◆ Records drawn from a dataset

──────

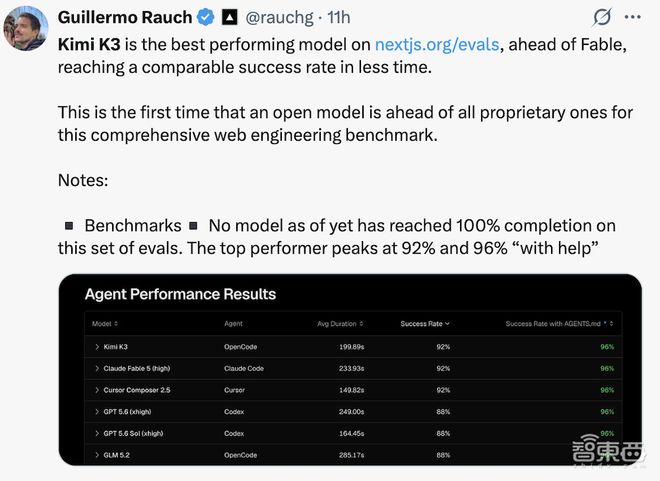Screen dimensions: 660x481
Task: Expand the Claude Fable 5 (high) row
Action: coord(97,368)
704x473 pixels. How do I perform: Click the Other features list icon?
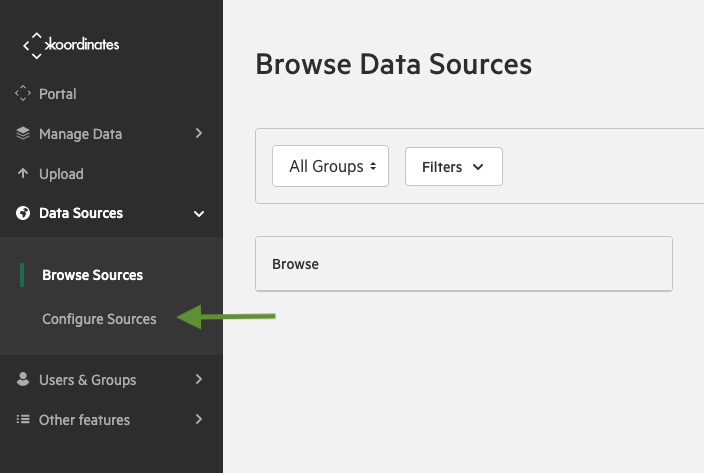coord(23,419)
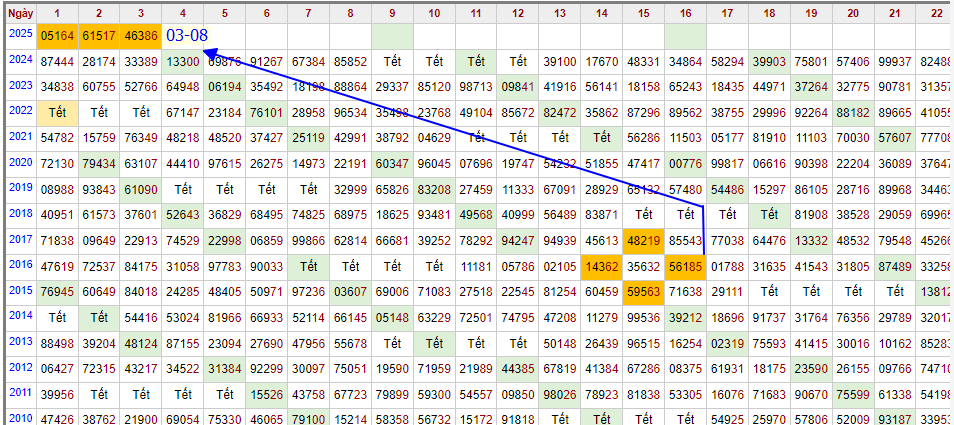Select orange cell 14362 in 2016 row
This screenshot has height=425, width=954.
coord(601,266)
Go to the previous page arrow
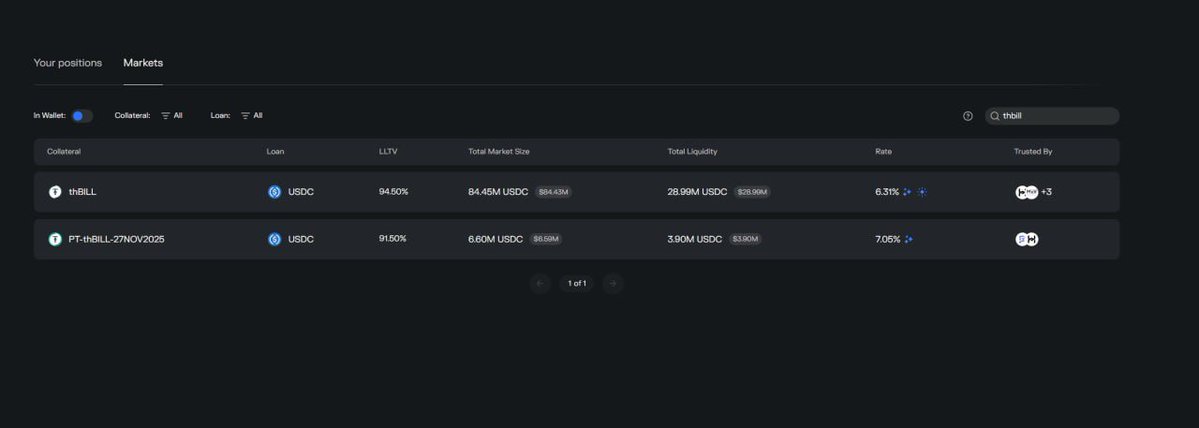This screenshot has height=428, width=1199. 540,283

──────

◆ REQUIREMENT
Could you write out again, exactly, the lines from the line containing "704x473 pixels. How" through the last line of the records above? Leave out the pictures.

◆ ANSWER
704x473 pixels. How do I perform: Click the Other features list icon?
coord(23,419)
Select orange cell 14362 in 2016 row
This screenshot has height=425, width=954.
coord(601,266)
Go to the previous page arrow
This screenshot has height=428, width=1199. 540,283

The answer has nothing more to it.